Personal information
- Full name: Miguel Ángel Giachello
- Date of birth: 12 August 1950 (age 74)
- Place of birth: Zárate, Buenos Aires, Argentina
- Position(s): Forward

Senior career*
- Years: Team / Apps / (Gls)
- 1969–1971: Independiente
- 1972: Estudiantes
- 1973: Independiente
- 1973–1974: Chacarita Juniors
- 1975: Newell's Old Boys
- 1976–1977: San Andrés
- 1978: Unión de Santa Fe
- 1979: Racing
- 1980: Unión de Santa Fe
- 1981: Racing
- Total:  / 222 / (67)

= Miguel Ángel Giachello =

Argentine footballer (born 1950)

Miguel Ángel Giachello (born 12 August 1950) is an Argentine retired footballer. Nicknamed "Che", he played for various clubs throughout his career, notably playing for Independiente, Chacarita Juniors and Unión de Santa Fe. He would also play abroad in Spain for San Andrés for the 1976–77 Segunda División.

==Career==
Giachello began his career by making his debut with Independiente in 1969 at the age of only 18 against Gimnasia de La Plata which would end in a 3–2 loss. He would play for the club until 1973 after a brief interlude with Estudiantes in 1972. He would describe his tenure with the club as being initially intimidating due to playing with several stars of the club such as Ricardo Pavoni, Miguel Ángel Santoro, Héctor Yazalde and Aníbal Tarabini but later learnt the emphasis on teamwork and collaboration within the club's functions. He would gain enough prominence in the club to where he was selected to play in the 1973 Copa Libertadores finals against Colo-Colo. Initially, the two teams would only end their matches in draws to where a third match had to be played to determine the winner of the tournament. The third match appeared to be no different as it had to be dragged into extra time. Giachello would then score the determining goal at the 107th mark, scoring one of the most important goals of the club's history as Independiente would earn their second title in a row. He would also be part of the main offensive formation with the club alongside Hugo Salomón Abdala and Dante Mírcoli.
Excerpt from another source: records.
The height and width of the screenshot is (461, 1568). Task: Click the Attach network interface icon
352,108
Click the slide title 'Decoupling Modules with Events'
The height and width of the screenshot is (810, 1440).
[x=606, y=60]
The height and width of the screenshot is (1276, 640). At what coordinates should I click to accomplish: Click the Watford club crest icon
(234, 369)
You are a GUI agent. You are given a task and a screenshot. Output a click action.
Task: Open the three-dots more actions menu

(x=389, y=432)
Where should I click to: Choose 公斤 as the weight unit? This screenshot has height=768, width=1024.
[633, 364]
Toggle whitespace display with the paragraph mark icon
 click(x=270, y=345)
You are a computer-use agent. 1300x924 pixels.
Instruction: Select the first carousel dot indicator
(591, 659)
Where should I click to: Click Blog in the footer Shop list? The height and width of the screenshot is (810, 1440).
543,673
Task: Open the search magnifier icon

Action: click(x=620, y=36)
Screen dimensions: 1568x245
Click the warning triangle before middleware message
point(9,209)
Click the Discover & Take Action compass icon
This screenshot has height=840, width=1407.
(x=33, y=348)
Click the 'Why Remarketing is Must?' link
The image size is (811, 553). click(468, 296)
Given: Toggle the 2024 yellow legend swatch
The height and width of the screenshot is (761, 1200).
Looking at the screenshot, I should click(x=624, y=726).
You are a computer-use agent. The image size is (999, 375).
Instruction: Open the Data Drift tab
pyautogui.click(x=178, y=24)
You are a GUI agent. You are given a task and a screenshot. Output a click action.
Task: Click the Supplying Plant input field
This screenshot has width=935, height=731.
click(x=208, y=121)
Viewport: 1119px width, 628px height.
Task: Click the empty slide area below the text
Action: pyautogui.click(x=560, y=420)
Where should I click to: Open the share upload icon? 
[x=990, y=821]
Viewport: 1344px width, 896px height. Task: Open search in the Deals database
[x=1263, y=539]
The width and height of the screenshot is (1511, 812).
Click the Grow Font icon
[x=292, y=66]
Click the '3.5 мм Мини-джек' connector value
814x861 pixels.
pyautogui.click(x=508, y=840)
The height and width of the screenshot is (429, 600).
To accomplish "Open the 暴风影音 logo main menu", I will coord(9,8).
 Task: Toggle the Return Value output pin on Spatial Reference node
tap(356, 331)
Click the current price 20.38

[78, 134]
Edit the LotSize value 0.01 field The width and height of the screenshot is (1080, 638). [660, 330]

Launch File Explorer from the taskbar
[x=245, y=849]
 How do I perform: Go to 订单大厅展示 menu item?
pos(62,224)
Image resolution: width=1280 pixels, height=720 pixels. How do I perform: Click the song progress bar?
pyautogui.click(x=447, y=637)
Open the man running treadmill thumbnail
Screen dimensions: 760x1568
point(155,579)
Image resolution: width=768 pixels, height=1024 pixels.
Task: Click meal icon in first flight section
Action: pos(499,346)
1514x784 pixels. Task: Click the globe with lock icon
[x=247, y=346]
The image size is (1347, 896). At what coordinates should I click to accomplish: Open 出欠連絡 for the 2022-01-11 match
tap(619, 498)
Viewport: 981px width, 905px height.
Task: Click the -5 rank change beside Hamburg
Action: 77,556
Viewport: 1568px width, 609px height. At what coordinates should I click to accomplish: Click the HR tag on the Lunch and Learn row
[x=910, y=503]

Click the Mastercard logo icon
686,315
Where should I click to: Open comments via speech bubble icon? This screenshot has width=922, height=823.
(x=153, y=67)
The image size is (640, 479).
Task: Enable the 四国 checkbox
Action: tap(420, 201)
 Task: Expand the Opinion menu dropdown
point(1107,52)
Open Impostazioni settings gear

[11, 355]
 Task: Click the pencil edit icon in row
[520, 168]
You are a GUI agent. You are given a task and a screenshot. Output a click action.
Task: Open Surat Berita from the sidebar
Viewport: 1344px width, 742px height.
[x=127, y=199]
Following his success with the club, he was later sold to Chacarita Juniors. He would play for the club in the 1973 and the 1974 Argentine Primera División with his debut match being on 21 October 1973 in a 1–3 defeat against Atlanta. He later briefly played for Newell's Old Boys to play in the 1975 Argentine Primera División before later playing abroad in Spain for San Andrés in the 1976–77 Segunda División where the club would fall victim to relegation by the end of the season. His final seasons would have him return to Argentina to play interchangeably for Unión de Santa Fe and Racing Club de Avellaneda until his retirement in 1981.

==Personal life==
Miguel Ángel's son, Lucas, is currently a physical education teacher based in Baradero.